Transgender Day of Visibility is an international event on March 31st dedicated to recognizing the resilience and accomplishments of transgender and gender nonconforming people. On this day we seek to raise awareness about the work that is still needed in order to foster inclusive spaces for the trans community.

History of Transgender Day of Visibility

The transgender community continues to face discrimination worldwide and transgender individuals are often subjected to violence, harassment and inequality simply because they have been born different.

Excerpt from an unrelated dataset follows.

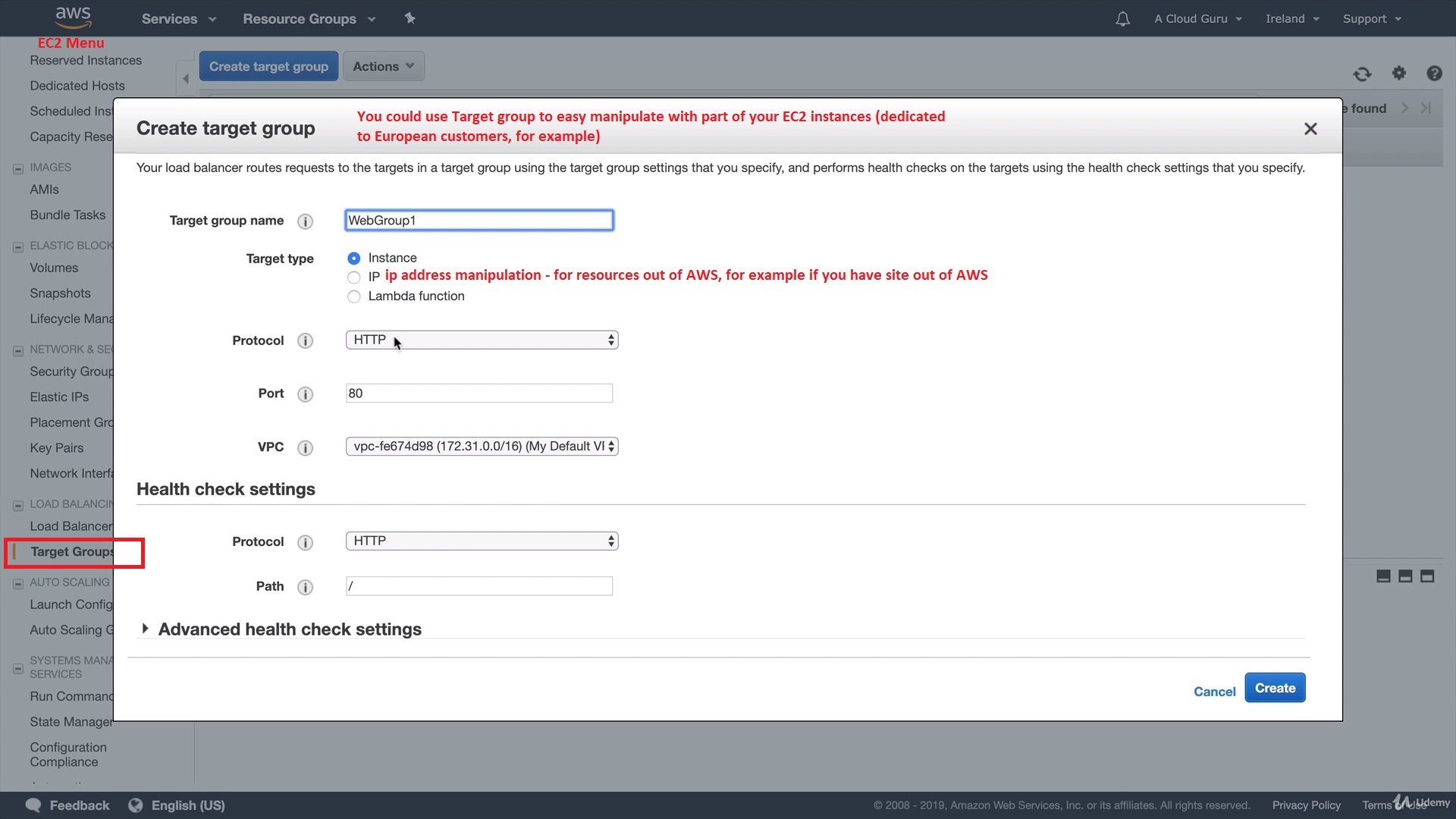Click info icon next to Port
Screen dimensions: 1456x819
(x=305, y=394)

Rachel Crandall, a U.S.-based transgender activist, founded this day in 2009 to raise awareness for the incredible burden of discrimination faced by this community. The for a day of ‘visibility’ for the transgender community is indicative of the oppression they face in many sectors of life. Crandall wanted to highlight the fact that the only transgender-centric day that is internationally recognized is Transgender Day of Remembrance, a day to mourn members of the community who had lost their lives, and that there was no day to celebrate living transgender people. By 2014, the day was observed by activists in Ireland and Scotland while, in 2015, many transgender people took part in the event by participating in social media campaigns. They succeeded in making the day go viral through their posts of selfies and personal stories.

What can we do to help to create inclusive welcoming spaces for transgender members of our community?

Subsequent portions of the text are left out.